The MacBook Pro 14 made available to us by Apple is powered by the “in-house” Silicon M4 chip composed of 10 processor cores (4 P-cores and 6 E-cores) and 10 GPU cores. 16 GB of unified RAM and 512 GB of storage complete the technical sheet of our test model.
The Apple MacBook Pro M4 obtains a performance index of 92 and is thus on par with the AMD Ryzen AI 9 370HX housed in the Asus TUF Gaming A16.
Compared to the M3 of the MacBook Air, it is 29% more efficient. A real tour de force made possible by the addition of two cores on the M4, in addition to the improvements made to the architecture of the fourth Silicon M iteration.
With this M4 processor, Apple is giving no quarter. On the panel of applications dedicated to our performance index, the Snapdragon X Elite of the Galaxy Book4 Edge 16 Pro is 28% less efficient. In the latter's defense, certain applications are still not natively compatible with the ARM architecture under Windows.
Intel's Core Ultra 7 258V, present in the ZenBook S 14 Oled, does not have this excuse of compatibility, showing 30% less efficient than the MacBook Pro 14 M4 (2024).

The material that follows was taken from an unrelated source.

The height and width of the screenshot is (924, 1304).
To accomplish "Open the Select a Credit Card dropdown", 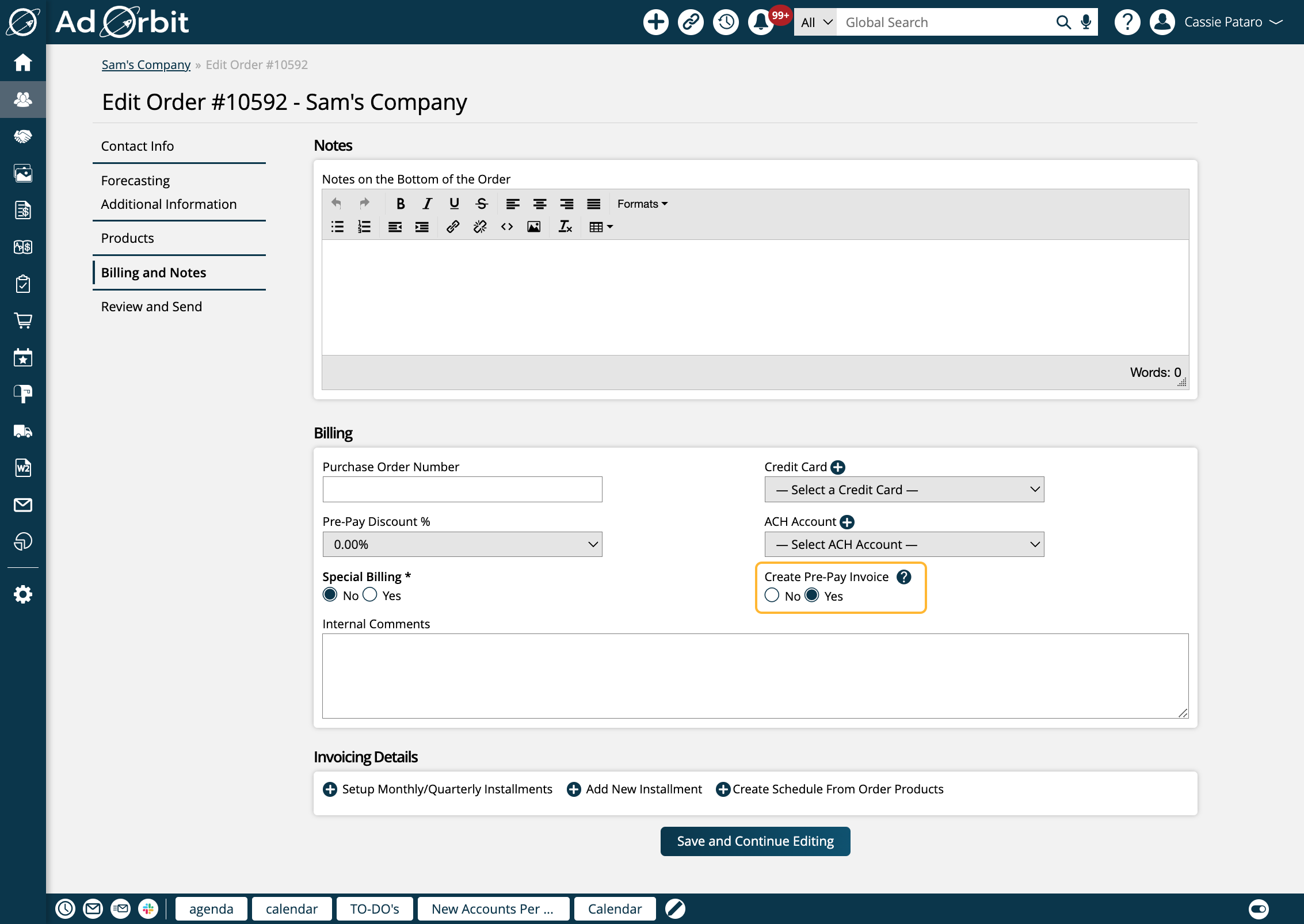I will 904,490.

On pure performance, the M4 outperforms the M3 on a single core by an average of 20%, while on multi-core applications this gain is increased to 30% on average. Concretely, the rendering time of a video without Metal is reduced by 36%, rendering under Blender by 40%, applying filters under Photoshop by 20% and compressing a 6 GB folder by 7%.
The graphic part is not left out, despite the same number of units (10). Thus, by activating Metal, we observe a synthetic performance gain (Geekbench) of 17%, which translates into a reduction in processing time of 14% under Photoshop, and 18% under Blender and Première.

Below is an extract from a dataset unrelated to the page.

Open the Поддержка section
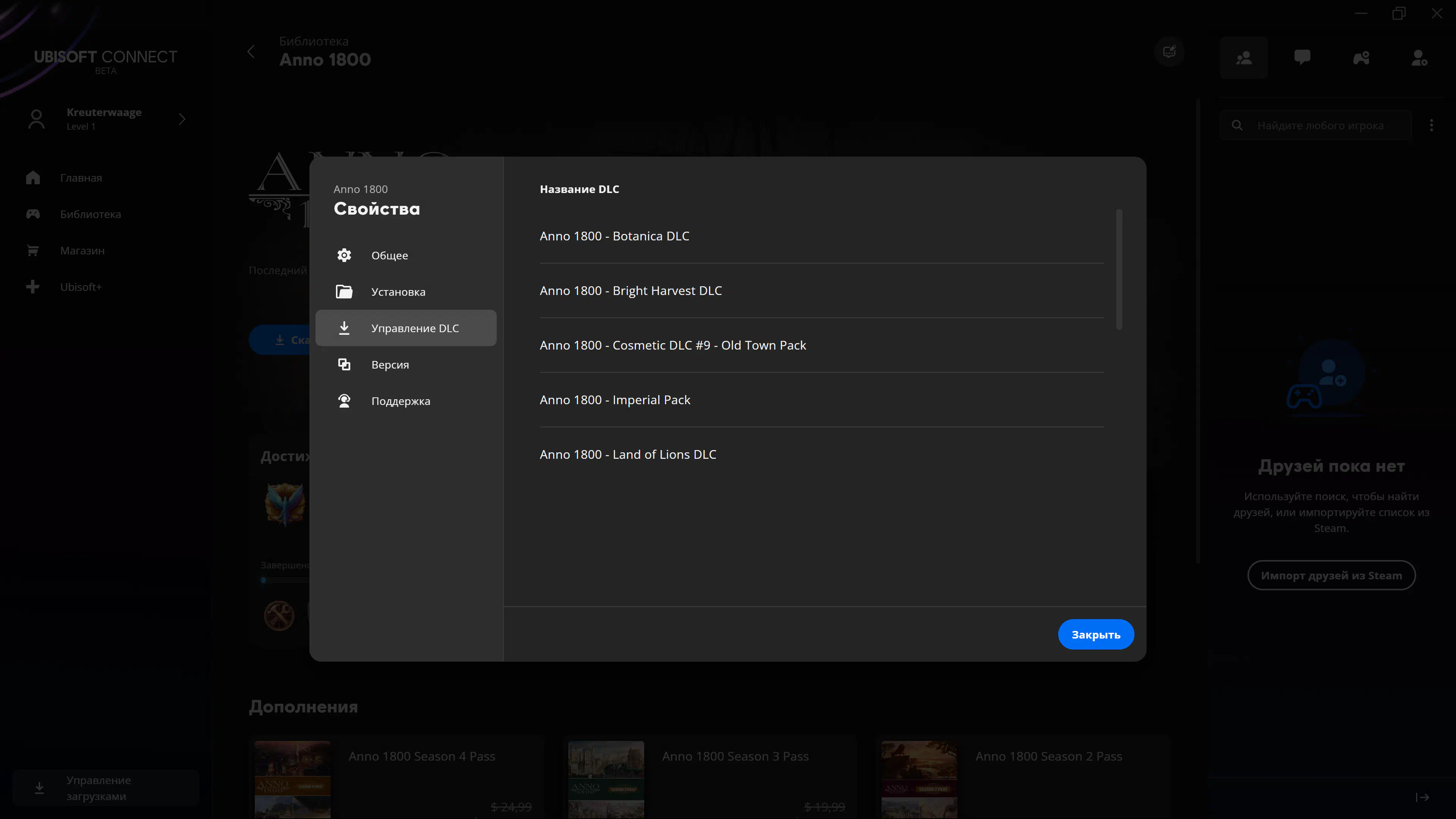This screenshot has height=819, width=1456. point(400,401)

We couldn't resist the launch of one of the only games available on Steam with a benchmark compatible with M chips: Shadow Of The Tomb Raider. At 1200p with the presets set to Very High and Temporal Aliasing (TAA), this machine delivers an average framerate of 39 images per second (fps), a gain of… 18% compared to the M3.
A word about the 512 GB SSD present in our test model. Its speeds are 3.2 GB/s reading and 2.9 GB/s writing, more or less the same values as on the MacBook Pro M3.